The theory claimed that then-Democratic presidential candidate Hillary Clinton was involved in a human trafficking ring run from a Washington pizza restaurant. A believer used an assault rifle and opened fire at the eatery. No one was hurt.

This incident raised many questions. Jigsaw and ReD decided to explore another approach -- face-to-face qualitative research that explored the attitudes of 42 conspiracy theorists in the UK and U.S. in relation to ideas that ranged from the seemingly benign, such as the belief that the earth is flat, to more dangerous ideas involving information about pandemics, reports the Financial Times.

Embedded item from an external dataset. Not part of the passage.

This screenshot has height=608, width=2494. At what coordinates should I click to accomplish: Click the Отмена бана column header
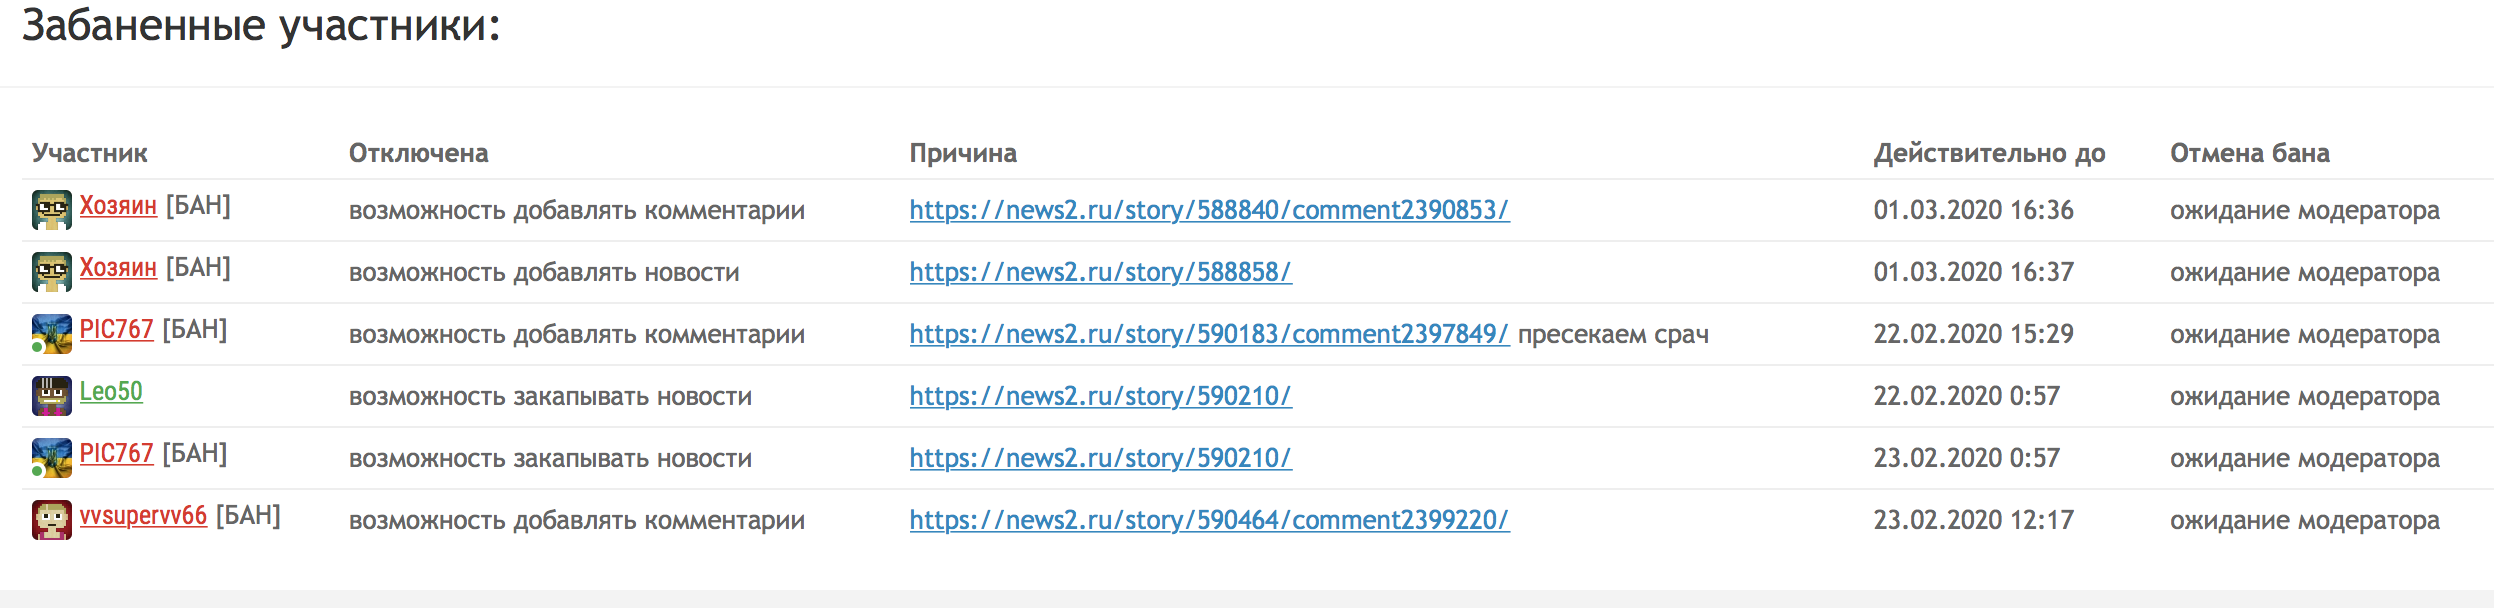2249,153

Although it is unclear that conspiracy theories are more prevalent today than in the past, the ability to spread them quickly on social media is significant, Joseph Uscinski, a political scientist at the University of Miami, told FT.

The companies analyzed conspiracy theories within what they call the “four Rs” approach, which suggests the issue is separating dangerous conspiracies from less dangerous ones, but decided this strategy was not enough.

So the team went to a multi-tier strategy because “those deeply gripped by conspiracies will not accept logical counterarguments, but they may respond to emotional cues that are presented with empathy and respect (as West has also argued),” reports FT.

Those who waver on the topic can sometimes be influenced by what is called “upstream interventions,” by rising to the top of search engine results any material that rejects the conspiracy theories.

Interestingly, the ethnographers discovered that conspiracy theorists are more likely to believe information coming from less professional, amateurish sites. The point may not be obvious to techies at places like Google, and is not the type of insight big data analysis will reveal, according to the analysis.

FT gave an example of how San Diego-based Lois backed away from a conspiracy theory linked leading to information on chemtrails, the exhaust fumes emitted by planes, after Google elevated alternative material to the top of the search engine results.

The latter example brings into question the importance of Google, other search engines, and social media sites in terms of the information posted to each, but it also brings into question the responsibility of the platforms and the person to due diligence and research the findings rather than take what they read online ad absolute fact.